In the first of a series of posts, we share some thoughts on papers and blog posts that we’re reading right now that have generated some fiery internal discussion at Determined AI. If you’re interested in learning more about how we’re incorporating these ideas into our product and services, get in touch with us!
- Machine Learning is hard. A recent paper from Luke Oaken-Rayner and Jared Dunnmon indicates that some results applying deep learning to radiology are in question because of a subtle data leakage problem. Ben Recht summarizes in a tweet.
- RAdam presents an alternative adaptive optimization algorithm that automatically warms up learning rates. In some early internal tests, we’ve seen nice performance on large distributed vision problems!
- Wei Hu and Simon Du summarize some of their recent work on Neural Tangent Kernels. These are an interesting alternative to Neural Networks for a standard benchmark task. Their results are promising but still below the performance of deep networks.
- The GLUE NLP benchmark has recently been optimized by recent advances in language models (BERT, Elmo, etc.). A new, improved, and harder set of benchmarks has been devised with SuperGLUE.
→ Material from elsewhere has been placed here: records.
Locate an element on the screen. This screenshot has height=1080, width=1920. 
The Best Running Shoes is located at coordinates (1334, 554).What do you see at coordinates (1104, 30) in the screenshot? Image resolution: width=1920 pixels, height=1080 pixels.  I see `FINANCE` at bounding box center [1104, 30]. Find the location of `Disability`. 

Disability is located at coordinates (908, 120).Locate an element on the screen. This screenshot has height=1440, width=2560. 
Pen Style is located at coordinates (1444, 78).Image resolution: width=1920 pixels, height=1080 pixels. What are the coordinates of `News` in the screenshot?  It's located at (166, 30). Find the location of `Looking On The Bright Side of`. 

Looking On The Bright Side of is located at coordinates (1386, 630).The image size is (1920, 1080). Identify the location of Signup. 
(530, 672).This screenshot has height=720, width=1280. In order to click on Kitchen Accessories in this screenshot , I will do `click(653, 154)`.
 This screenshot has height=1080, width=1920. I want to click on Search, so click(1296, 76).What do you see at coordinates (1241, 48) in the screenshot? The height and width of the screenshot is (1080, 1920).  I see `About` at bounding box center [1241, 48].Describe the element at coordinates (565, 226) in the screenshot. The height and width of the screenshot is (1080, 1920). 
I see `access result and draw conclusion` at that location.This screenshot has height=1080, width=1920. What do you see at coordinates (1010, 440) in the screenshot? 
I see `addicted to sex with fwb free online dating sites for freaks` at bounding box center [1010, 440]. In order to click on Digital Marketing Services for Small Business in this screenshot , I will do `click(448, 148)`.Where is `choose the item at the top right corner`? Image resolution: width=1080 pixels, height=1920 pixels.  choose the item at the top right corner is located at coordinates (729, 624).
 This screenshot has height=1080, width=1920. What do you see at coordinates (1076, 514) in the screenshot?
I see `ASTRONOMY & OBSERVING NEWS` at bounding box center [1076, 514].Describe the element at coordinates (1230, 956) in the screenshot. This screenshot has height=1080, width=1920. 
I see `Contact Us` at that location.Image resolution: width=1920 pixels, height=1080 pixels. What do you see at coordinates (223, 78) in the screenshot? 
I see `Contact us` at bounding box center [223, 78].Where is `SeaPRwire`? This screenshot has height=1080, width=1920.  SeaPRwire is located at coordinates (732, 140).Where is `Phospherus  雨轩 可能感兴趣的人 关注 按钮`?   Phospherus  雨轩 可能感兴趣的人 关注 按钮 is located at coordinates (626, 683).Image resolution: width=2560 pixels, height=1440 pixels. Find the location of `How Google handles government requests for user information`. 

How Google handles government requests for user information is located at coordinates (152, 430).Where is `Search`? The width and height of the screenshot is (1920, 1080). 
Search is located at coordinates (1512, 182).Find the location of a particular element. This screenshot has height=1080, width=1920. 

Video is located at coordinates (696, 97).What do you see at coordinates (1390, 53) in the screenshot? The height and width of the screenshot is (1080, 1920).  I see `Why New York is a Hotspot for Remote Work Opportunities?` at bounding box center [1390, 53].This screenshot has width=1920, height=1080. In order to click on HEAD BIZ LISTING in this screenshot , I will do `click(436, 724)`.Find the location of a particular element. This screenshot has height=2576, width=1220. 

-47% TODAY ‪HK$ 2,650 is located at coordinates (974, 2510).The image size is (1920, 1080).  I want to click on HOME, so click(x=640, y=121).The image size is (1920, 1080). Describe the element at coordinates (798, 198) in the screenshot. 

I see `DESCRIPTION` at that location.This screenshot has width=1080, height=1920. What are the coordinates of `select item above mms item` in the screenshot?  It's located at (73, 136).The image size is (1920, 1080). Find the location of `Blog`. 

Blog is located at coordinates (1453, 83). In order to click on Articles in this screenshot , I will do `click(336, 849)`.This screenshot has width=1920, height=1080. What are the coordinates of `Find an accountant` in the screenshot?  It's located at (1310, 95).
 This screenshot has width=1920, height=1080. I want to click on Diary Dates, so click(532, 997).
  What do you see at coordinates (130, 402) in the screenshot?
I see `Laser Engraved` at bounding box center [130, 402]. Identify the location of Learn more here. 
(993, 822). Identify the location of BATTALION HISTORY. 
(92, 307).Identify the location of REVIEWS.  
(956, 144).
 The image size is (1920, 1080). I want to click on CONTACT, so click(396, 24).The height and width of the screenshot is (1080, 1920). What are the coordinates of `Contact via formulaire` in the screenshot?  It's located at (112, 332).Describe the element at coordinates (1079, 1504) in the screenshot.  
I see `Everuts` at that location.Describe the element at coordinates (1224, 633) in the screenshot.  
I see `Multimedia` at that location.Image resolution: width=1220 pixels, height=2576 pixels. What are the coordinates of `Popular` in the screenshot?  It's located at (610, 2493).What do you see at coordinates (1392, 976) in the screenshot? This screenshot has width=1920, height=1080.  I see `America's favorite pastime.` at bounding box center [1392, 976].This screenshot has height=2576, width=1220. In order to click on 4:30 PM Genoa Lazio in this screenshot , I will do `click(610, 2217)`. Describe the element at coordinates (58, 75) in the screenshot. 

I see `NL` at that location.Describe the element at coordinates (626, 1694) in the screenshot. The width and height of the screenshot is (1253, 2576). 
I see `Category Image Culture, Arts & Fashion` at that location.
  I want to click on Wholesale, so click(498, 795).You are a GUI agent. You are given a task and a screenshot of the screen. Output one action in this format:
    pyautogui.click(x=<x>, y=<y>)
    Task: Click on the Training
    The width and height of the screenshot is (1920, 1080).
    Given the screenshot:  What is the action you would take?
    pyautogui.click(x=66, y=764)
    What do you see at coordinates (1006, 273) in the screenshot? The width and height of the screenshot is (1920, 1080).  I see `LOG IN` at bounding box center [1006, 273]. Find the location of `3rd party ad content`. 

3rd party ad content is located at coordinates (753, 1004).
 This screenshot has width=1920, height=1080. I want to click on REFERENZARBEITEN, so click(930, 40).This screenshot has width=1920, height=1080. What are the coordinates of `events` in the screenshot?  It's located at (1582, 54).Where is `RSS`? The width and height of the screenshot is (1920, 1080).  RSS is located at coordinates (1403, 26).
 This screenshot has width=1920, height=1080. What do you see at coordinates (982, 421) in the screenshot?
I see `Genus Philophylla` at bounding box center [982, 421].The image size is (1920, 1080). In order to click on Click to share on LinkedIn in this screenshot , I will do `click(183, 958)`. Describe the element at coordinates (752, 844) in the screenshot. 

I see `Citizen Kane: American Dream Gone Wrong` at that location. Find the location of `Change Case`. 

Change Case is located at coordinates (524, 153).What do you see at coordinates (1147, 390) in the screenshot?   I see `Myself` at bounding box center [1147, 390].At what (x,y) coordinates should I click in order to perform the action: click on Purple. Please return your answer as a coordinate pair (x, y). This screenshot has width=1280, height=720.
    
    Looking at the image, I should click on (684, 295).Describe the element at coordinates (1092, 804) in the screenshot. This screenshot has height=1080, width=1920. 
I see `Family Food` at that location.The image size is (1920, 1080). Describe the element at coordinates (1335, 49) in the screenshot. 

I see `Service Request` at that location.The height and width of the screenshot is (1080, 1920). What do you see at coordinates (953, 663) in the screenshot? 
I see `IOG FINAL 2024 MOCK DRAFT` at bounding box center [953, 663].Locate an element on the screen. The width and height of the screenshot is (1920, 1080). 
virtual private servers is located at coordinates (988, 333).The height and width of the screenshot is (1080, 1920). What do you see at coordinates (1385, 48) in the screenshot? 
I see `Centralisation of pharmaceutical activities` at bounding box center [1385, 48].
- Adrian Coyler summarizes recent work from Cynthia Rudin over on the Morning Paper. While we definitely agree that simpler, explainable models are better — unfortunately the best performing models in NLP, Computer Vision, Speech (and an increasing number of areas) are deep learning models and therefore black box. More generally, there are a lot of reasons not to like deep learning (non-convexity, ad-hoc architectures, massive compute) but people put up with them because right now no other models compete for these domains.